Our ongoing series looking at movies that took the blockbuster genre into the realms of excess. Note that these reviews may contain spoilers.

By John J. Joex

Rating: 1 ½ out of 5 Stars

Roland Emmerich has made a career out of destroying Earth or just delivering rampaging mayhem with such movies as Independence Day, Godzilla, Armageddon, and The Day After Tomorrow. So apparently when he read about the Mayan prediction that the world would end in 2012, he decided that was the next gig for him in his ever-expanding slate of sfx blockbusters. The plot for this one actually has some interesting sci fi elements in it, unfortunately he made little effort to try and develop them. Scientists discover that a solar flare is causing the Earth’s core to overheat and that this will lead to devastating consequences. This of course is kept concealed from the public as massive arks are built in secret to hold a select few members of Earth’s population who will hopefully emerge from after the disasters and rebuild the planet. Conspiracy theorist and pirate radio broadcaster Charlie Frost (another great performance by Woody Harrelson) stumbles upon some of this information and starts to broadcast it as things begin to heat up around the planet (pun unintended but accepted). Writer Jackson Curtis (John Cusack) happens to be in Yellowstone Park with his family where Frost is broadcasting from and learns that the dissident announcer has valuable information about the ark project. When Jackson and his family return home, massive earthquakes begin to tear up the city and they manage to narrowly escape before Los Angeles falls into the ocean (giving it the Biblical ending we always expected). They seek out Frost to get the maps to the ark project then begin a perilous journey with hopes to join up with those who plan on riding out this final storm in these vessels of salvation.

There was the germ of a really interesting story somewhere in the script that eventually emerged as 2012 on the big screen. The devastation of the planet has plenty of epic story-telling potential and the idea that a select few were chosen in secret to survive the race carries many dramatic and moral dilemmas with it. But then this is a Roland Emmerich film, so we didn’t get any of that. Instead we got spectacular depictions of mayhem brought to us with grand CGI expostulations along with daring last micro-second escapes and plenty of yuks thrown in to keep our brains from slipping out of idle. No grand statements on the human condition and who has the right to survive the apocalypse here. Instead, the director just cranks out yet another formulaic, mind-numbing spectacle which barely even delivers adequate popcorn viewing.

And as Emmerich has done on several other occasions, he mixes comedy with action to give us what he believes is the full blockbuster package. But just like with several other of his films (Godzilla particularly comes to mind) the two don’t blend well together in 2012. At times this movie seems like an all out comedy and even throws in elements of the absurd with the perennial unlikely escapes from certain death that Jackson and his family maneuver through.
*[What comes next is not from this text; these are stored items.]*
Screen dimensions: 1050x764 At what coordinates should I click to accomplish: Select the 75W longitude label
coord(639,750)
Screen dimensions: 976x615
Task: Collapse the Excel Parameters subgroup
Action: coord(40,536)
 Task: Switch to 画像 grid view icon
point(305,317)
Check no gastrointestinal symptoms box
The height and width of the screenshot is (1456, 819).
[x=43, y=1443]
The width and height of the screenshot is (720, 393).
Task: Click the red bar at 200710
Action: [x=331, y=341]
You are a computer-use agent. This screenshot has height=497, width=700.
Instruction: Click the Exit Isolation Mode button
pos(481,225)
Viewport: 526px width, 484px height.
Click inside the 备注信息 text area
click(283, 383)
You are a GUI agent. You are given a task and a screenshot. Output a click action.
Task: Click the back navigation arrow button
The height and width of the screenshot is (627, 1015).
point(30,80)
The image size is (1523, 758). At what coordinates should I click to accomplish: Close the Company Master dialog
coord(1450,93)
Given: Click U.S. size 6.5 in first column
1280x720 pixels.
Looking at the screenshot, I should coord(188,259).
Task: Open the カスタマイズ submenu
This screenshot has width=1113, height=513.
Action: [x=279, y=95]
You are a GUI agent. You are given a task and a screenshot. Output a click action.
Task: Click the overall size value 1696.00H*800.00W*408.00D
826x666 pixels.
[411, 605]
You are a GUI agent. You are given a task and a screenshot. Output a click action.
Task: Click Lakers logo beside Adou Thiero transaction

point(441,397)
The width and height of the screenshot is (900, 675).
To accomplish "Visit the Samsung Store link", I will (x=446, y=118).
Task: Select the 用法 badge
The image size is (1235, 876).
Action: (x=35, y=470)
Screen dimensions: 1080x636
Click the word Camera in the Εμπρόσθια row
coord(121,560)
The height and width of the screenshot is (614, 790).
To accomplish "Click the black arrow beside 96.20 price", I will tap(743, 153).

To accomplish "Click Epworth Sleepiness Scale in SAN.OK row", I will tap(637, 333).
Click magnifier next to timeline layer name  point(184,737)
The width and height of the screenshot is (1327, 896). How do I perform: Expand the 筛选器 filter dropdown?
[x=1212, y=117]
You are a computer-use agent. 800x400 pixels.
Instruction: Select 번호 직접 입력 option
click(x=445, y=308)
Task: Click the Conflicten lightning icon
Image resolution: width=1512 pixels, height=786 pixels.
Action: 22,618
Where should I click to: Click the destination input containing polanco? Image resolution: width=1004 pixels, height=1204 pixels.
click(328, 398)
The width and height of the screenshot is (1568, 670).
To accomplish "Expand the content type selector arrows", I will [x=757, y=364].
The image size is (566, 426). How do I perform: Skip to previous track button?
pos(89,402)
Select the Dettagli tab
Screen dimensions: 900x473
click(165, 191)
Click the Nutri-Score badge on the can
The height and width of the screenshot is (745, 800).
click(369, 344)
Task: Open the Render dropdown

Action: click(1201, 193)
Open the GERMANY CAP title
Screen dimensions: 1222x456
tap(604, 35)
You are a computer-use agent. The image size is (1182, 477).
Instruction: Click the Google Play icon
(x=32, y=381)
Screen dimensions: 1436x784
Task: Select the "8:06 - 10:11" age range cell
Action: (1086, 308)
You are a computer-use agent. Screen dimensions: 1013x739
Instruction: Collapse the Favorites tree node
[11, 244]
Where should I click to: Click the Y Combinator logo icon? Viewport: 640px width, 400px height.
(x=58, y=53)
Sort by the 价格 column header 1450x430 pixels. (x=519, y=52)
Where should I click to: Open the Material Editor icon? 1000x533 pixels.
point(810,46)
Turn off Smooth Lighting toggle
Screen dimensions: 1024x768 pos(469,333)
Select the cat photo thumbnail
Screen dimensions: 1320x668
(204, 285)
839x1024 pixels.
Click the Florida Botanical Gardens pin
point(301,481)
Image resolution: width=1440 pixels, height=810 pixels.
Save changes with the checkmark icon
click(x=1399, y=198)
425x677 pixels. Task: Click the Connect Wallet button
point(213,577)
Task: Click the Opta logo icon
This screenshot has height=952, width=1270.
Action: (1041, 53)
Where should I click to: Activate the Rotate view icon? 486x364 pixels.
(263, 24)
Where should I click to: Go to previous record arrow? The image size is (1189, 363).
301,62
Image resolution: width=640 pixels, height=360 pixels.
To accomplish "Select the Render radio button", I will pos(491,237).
And it really seems like a questionable choice to turn the end of the world into a laughing matter, or at least the way he went about it (for a much more challenging apocalyptic comedy, watch the absurdist The Bed-Sitting Room). Sure, he has done some of that before, most notably in Independence Day, but that time around he more successfully balanced the humor with the drama and action scenes. With 2012, much like with Godzilla, the humor works against the other elements and delivers a rather schizophrenic viewing experience.

And ultimately this one even fails on the guilty pleasure scale. Independence Day delivered a big, dumb movie that basically robbed its plot from War of the Worlds without giving H.G. Wells so much as a nod, but that film is still watchable and provides an enjoyable yarn even if you realize the full time it has little or no nutritional value. You can just shut your brain off and enjoy the visuals and the one-liners and route for our survivors to kick some alien butt. 2012 on the other hand crosses the line and actually starts to offend our sensibilities. There’s only so many unlikelihoods and improbabilities you can accept while not flying on the Heart of Gold, and this film takes those far beyond tolerable levels. And that’s a shame because it could have really turned into a decent and potentially thought-provoking film with some of the moral quandaries it suggested. Just not in the hands of Emmerich.

Still, the movie made close to $800 million worldwide at the Box Office, so there’s definitely an audience for mind-numbing films like this. And because of that, Emmerich were certainly deliver more in this vein in the years to come. Those looking for intelligent, thoughtful, well-crafted filmmaking need not mark the calendar for the next entry from this particular director.